Beginning with the line where "The image size is (1210, 708)." appears, restate each line word for word until the data ends. Pictures do not go in.
[MATERIAL PROVIDED — start]
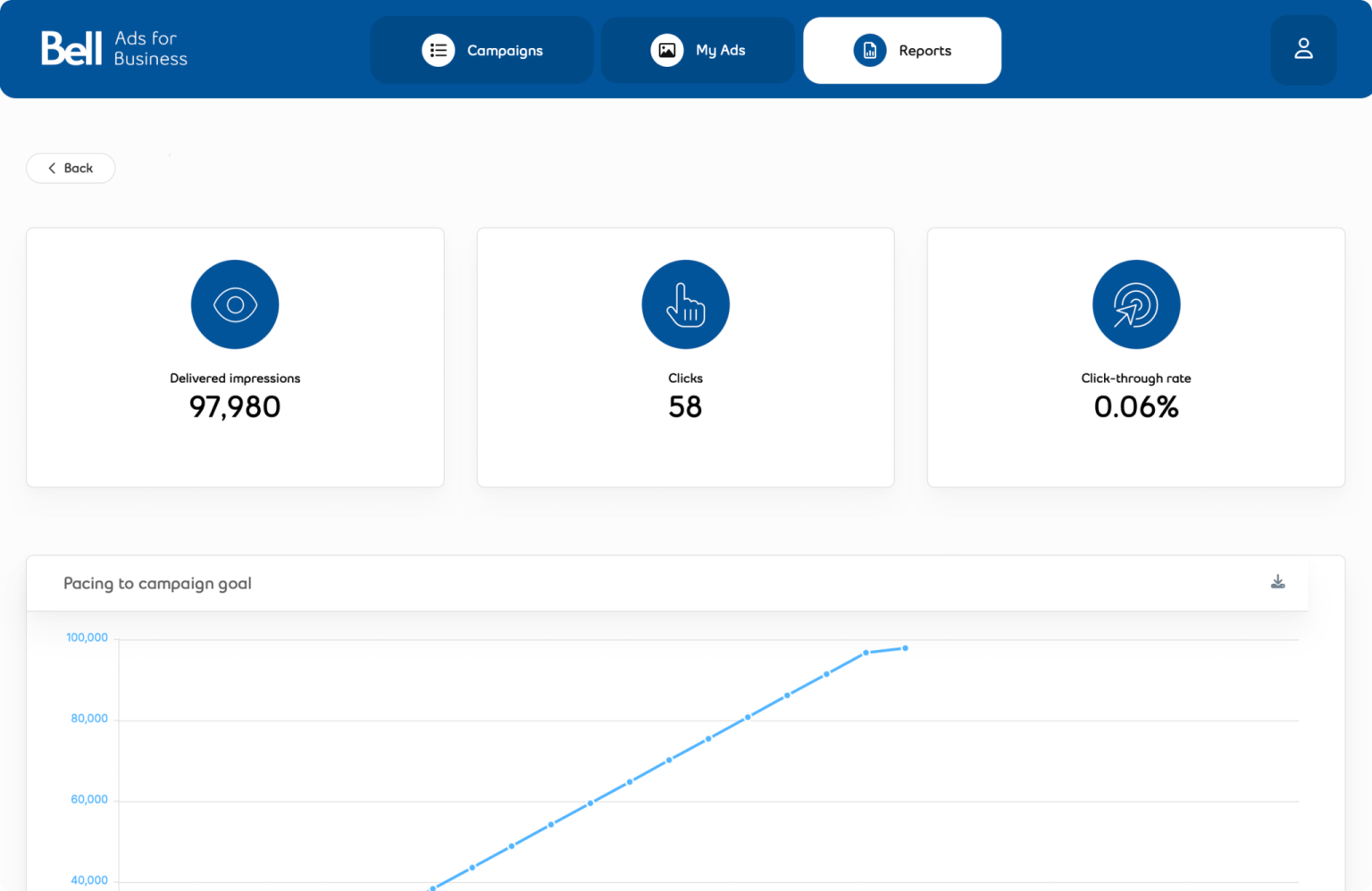Viewport: 1372px width, 891px height.
Task: Click the My Ads image icon
Action: [666, 50]
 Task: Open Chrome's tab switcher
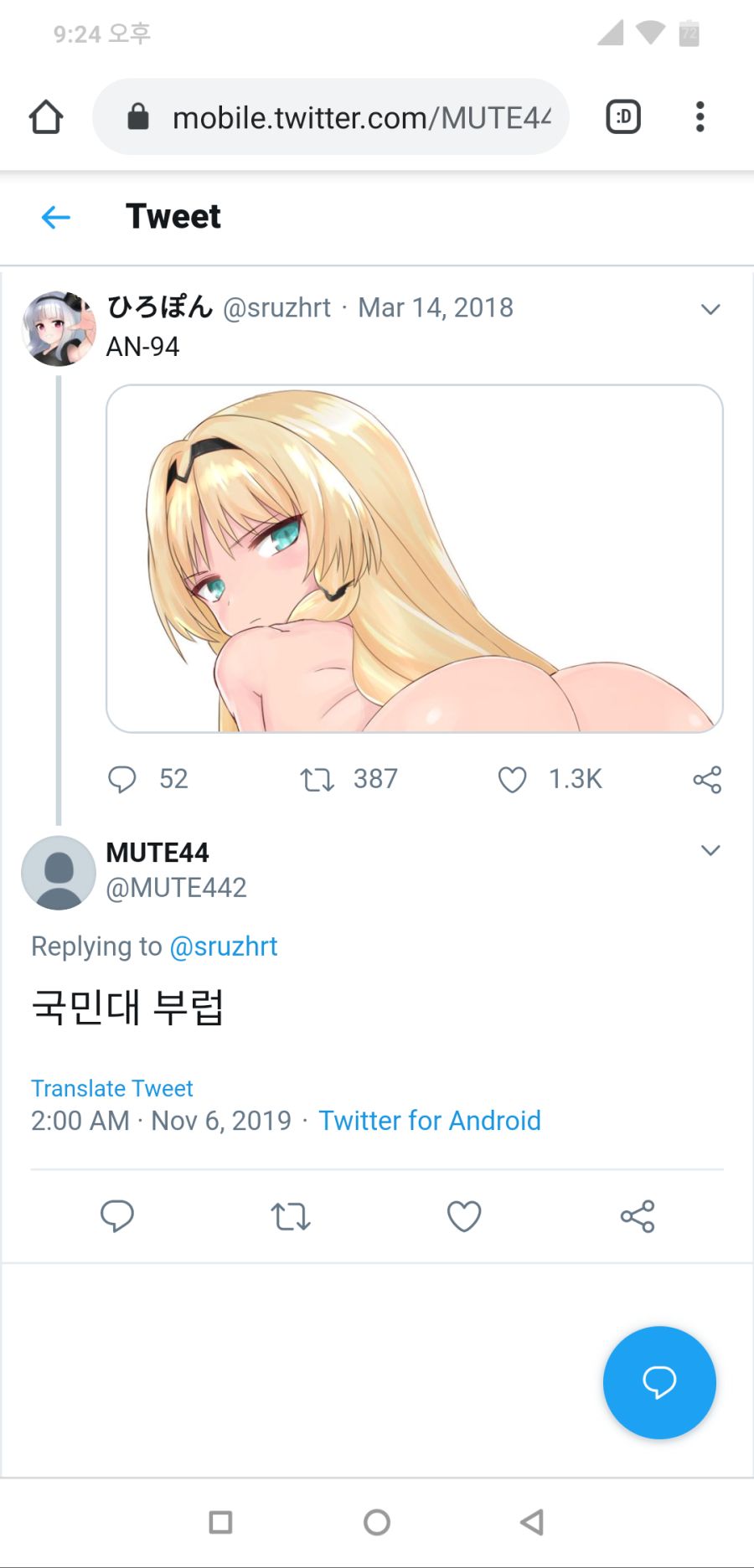click(622, 116)
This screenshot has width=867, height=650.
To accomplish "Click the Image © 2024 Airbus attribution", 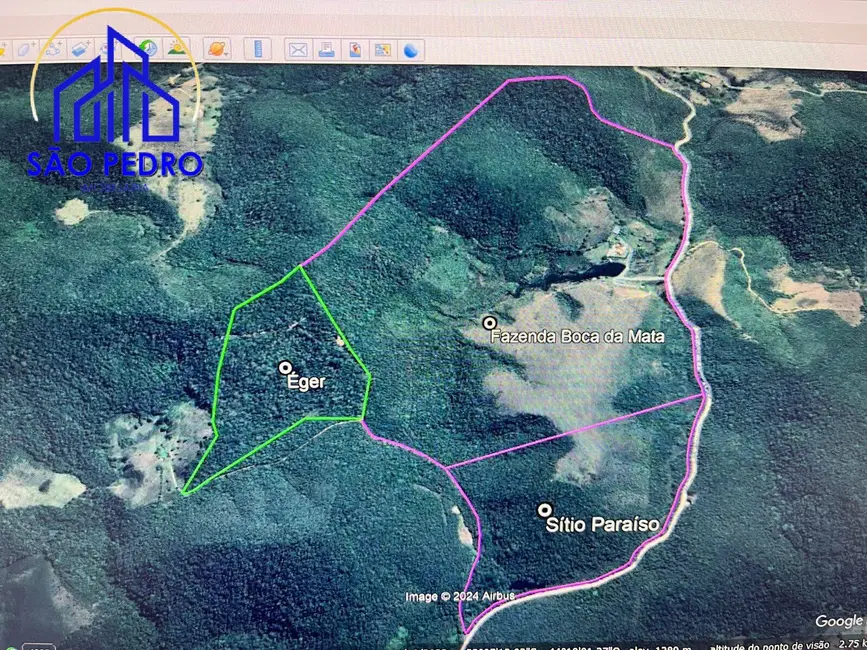I will [x=459, y=596].
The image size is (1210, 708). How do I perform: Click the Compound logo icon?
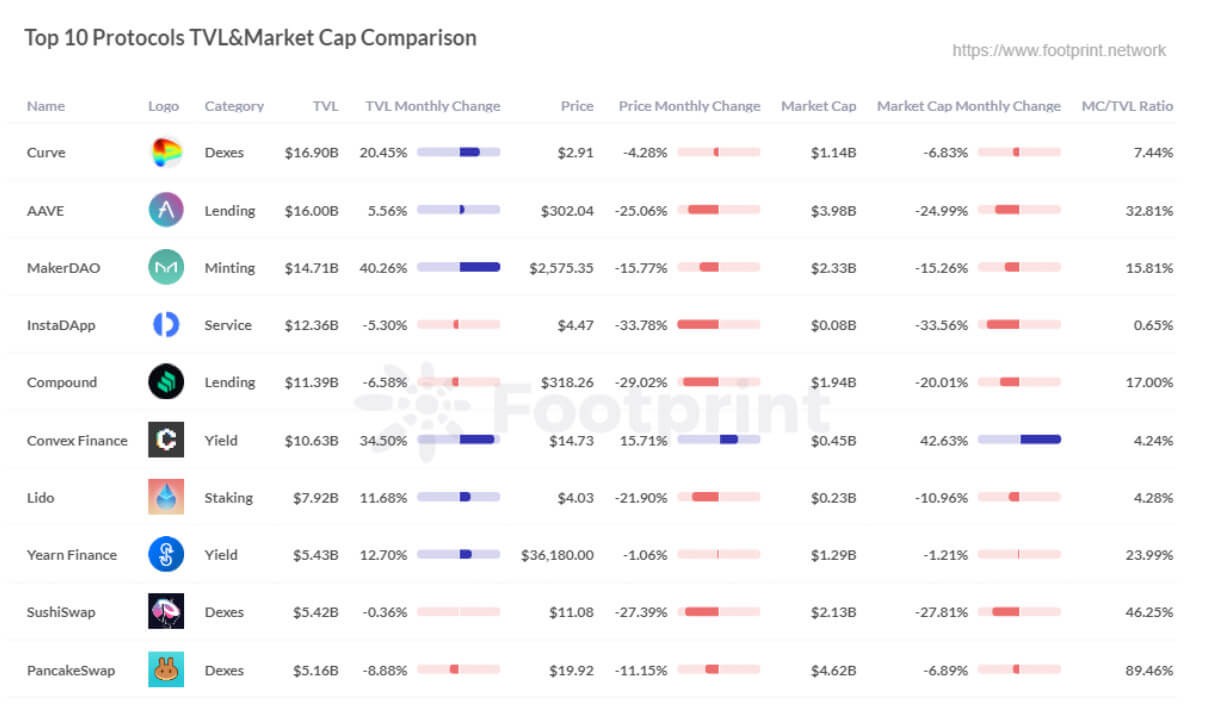click(166, 382)
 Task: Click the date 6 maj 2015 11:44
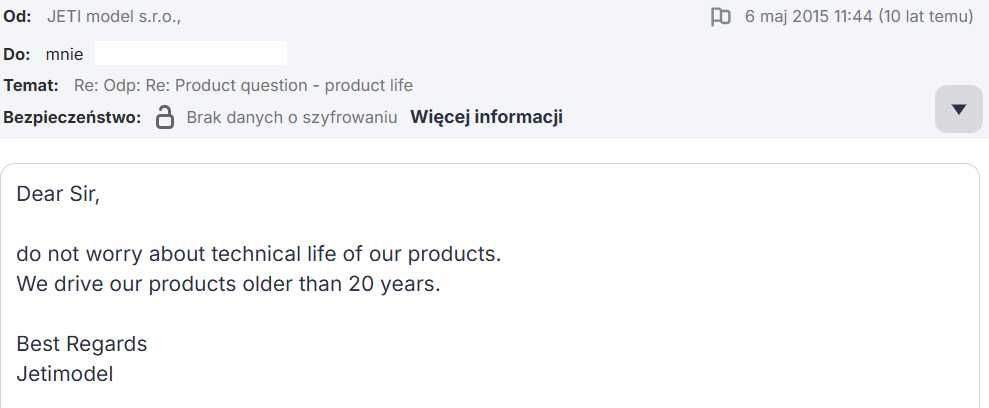(808, 17)
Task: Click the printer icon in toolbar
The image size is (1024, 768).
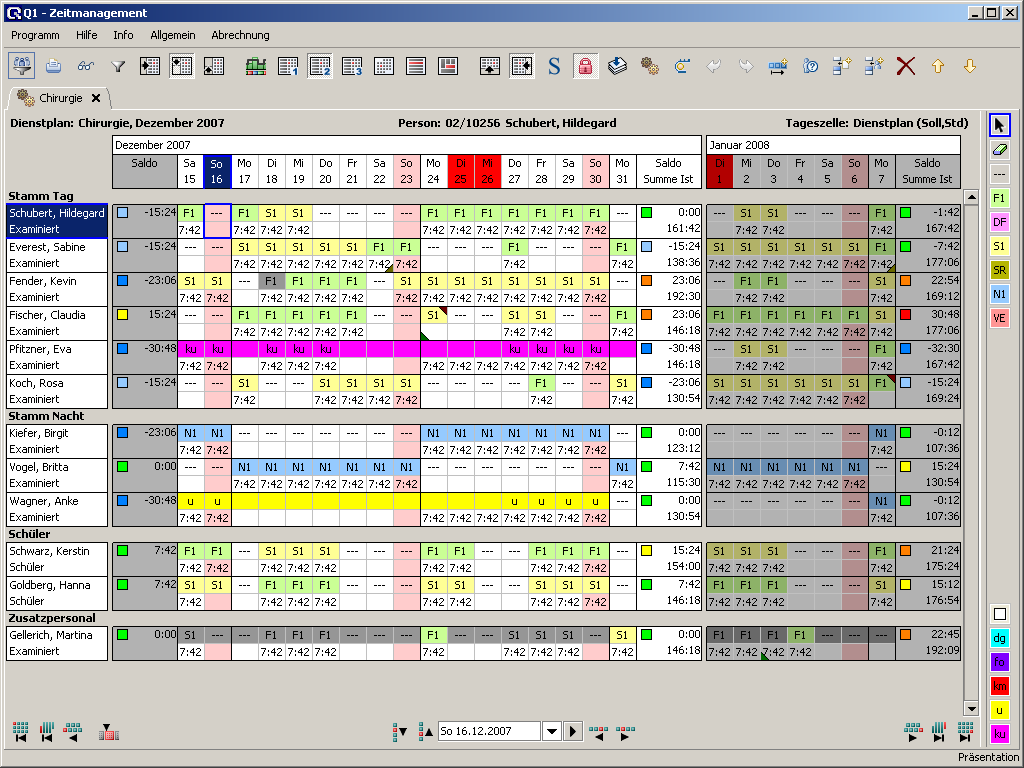Action: (x=54, y=66)
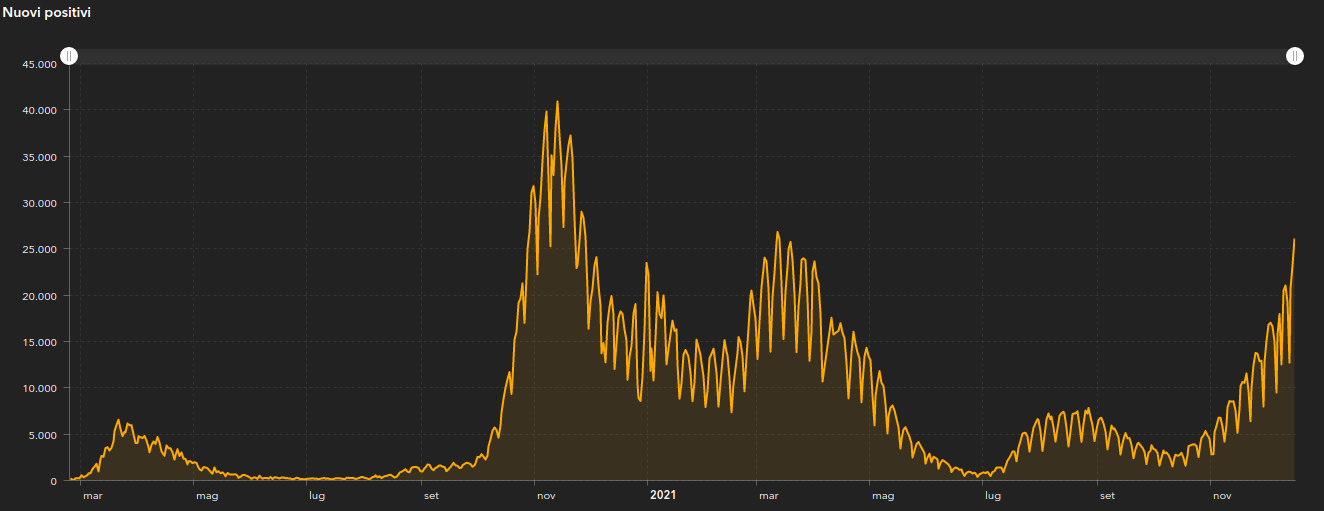Click the 15.000 y-axis label
Viewport: 1324px width, 511px height.
click(x=39, y=342)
[MATERIAL PROVIDED — finish]
[REPLY TO THE TASK]
The image size is (1210, 708). How do I perform: Click the Compound logo icon?
click(166, 382)
 Task: Click the date 6 maj 2015 11:44
(808, 17)
Task: Click the printer icon in toolbar
The image size is (1024, 768).
Action: (x=54, y=66)
Click the 15.000 y-axis label
Viewport: 1324px width, 511px height.
click(x=39, y=342)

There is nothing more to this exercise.